▶ [Try it]: Find the line below with "You are a GUI". Print it and every line after it exactly, through the last line, leaving out the pictures.

▶ [Information]:
────────────────
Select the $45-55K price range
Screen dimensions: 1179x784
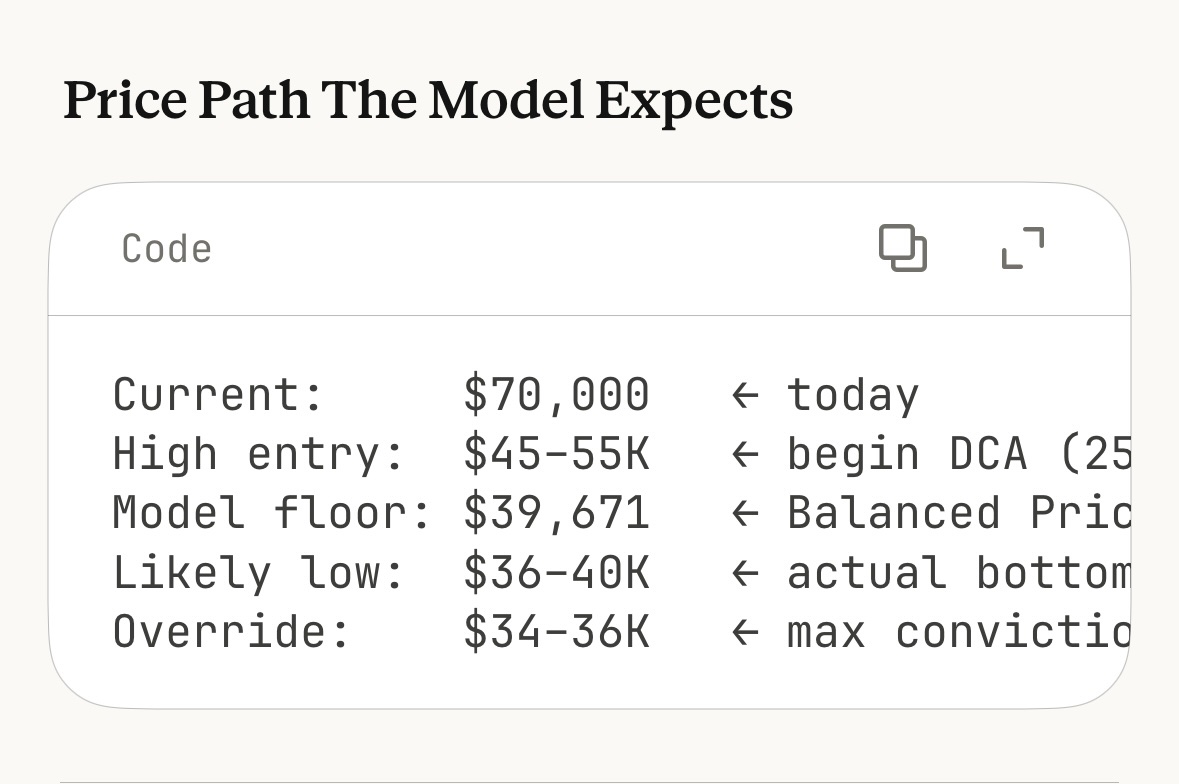pyautogui.click(x=556, y=454)
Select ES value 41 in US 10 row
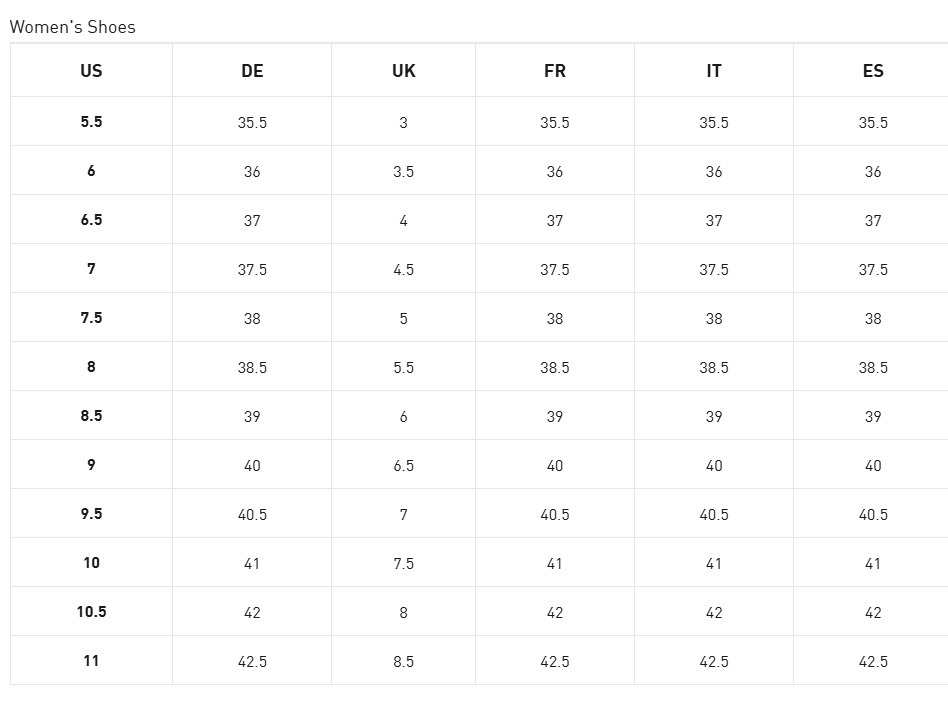The image size is (948, 703). click(873, 564)
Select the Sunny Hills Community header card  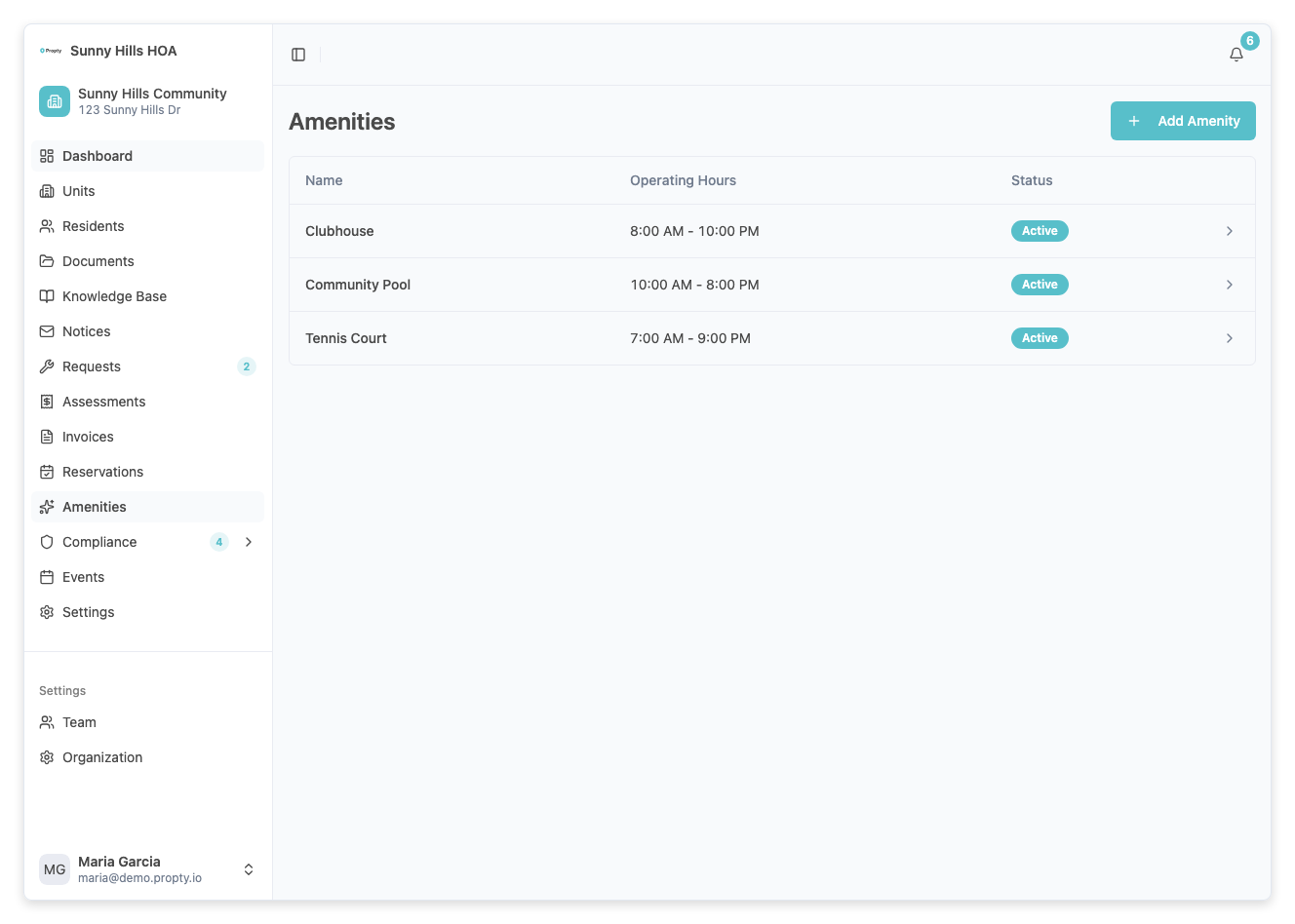(146, 100)
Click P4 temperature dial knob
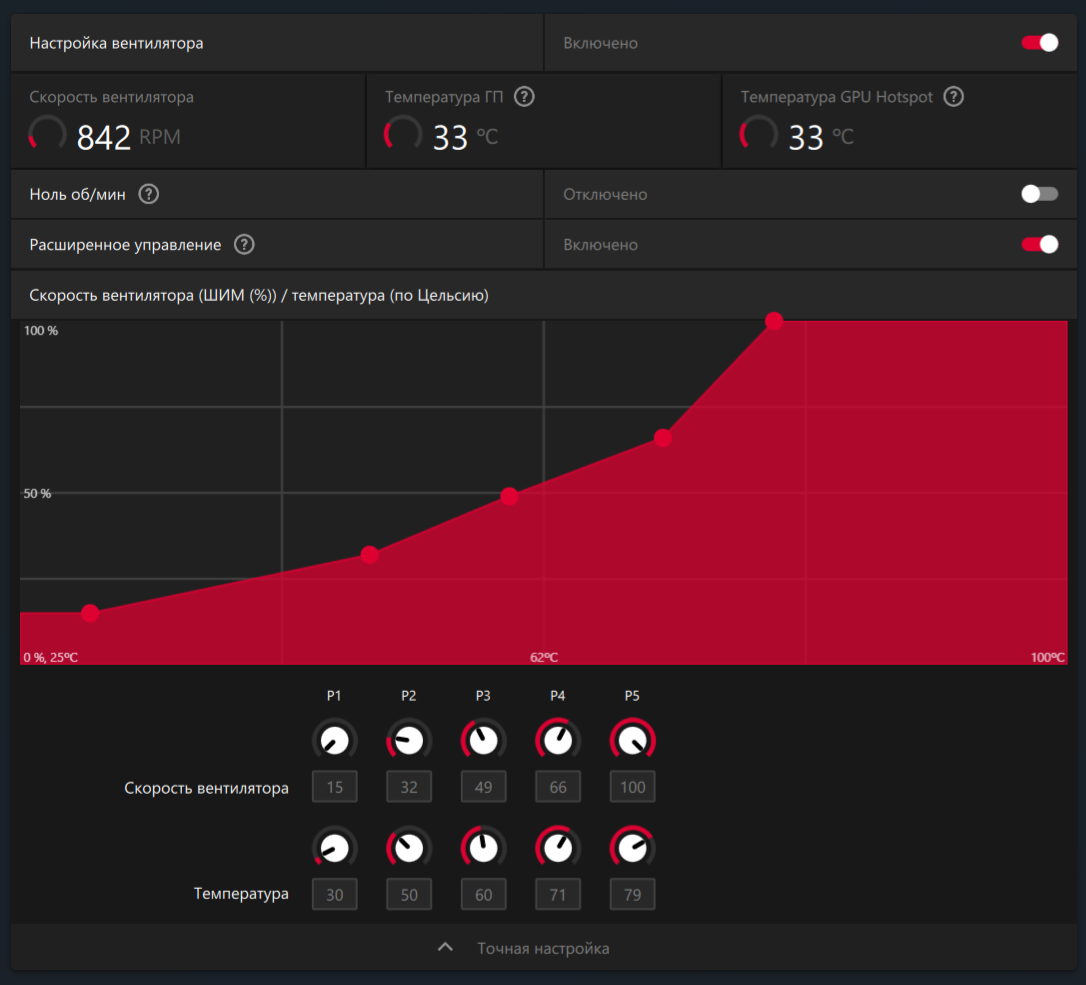This screenshot has width=1086, height=985. point(558,848)
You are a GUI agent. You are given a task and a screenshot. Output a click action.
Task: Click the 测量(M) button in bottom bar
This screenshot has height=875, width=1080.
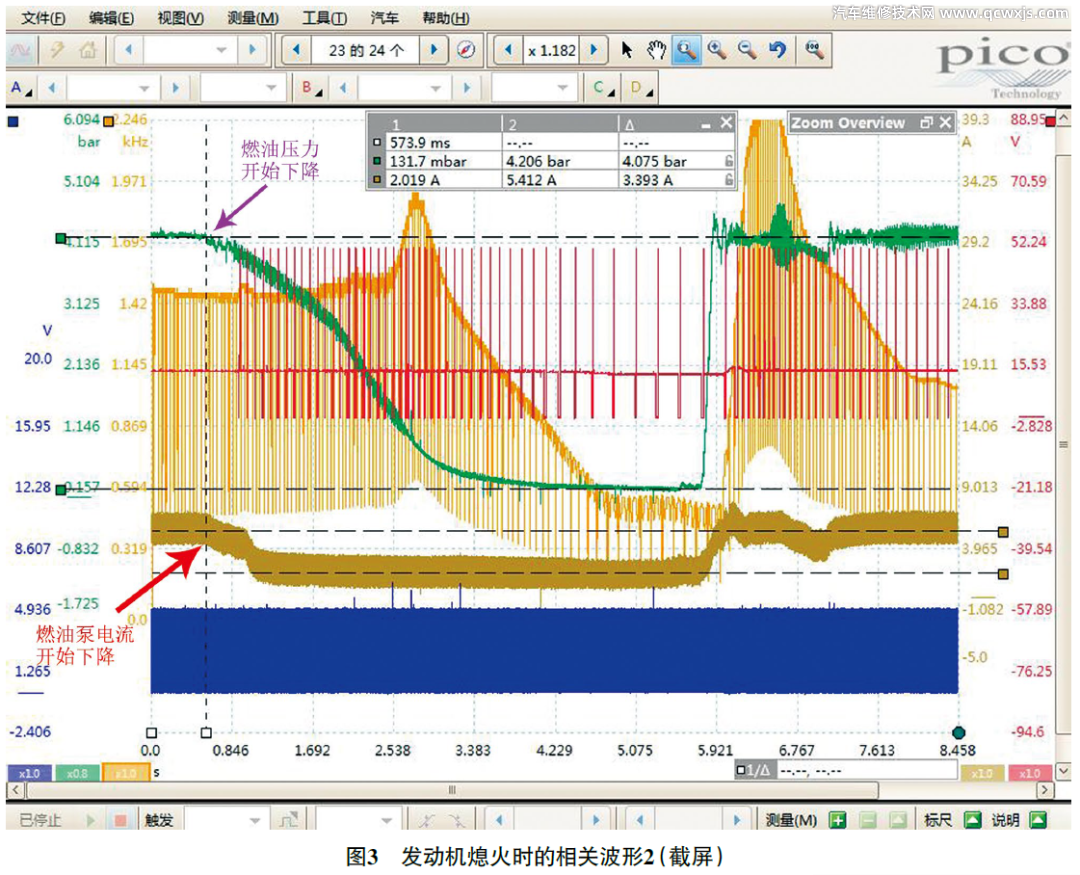(792, 820)

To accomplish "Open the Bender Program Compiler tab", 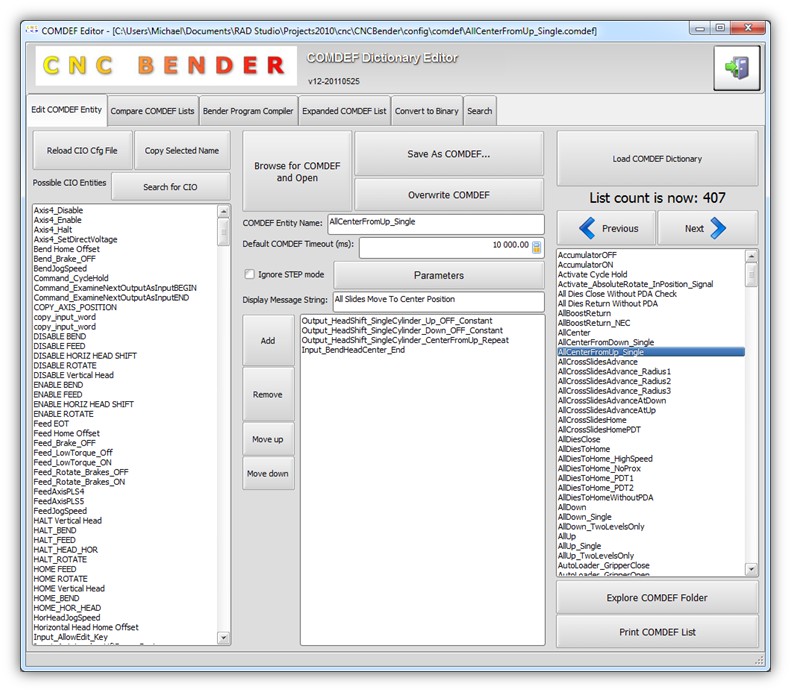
────────────────
▶ [Exercise solution]:
You are a GUI agent. You are given a task and a screenshot. Output a click action.
Task: Click the 测量(M) button in bottom bar
This screenshot has height=875, width=1080.
(792, 820)

To accomplish "Open the Bender Program Compiler tab", 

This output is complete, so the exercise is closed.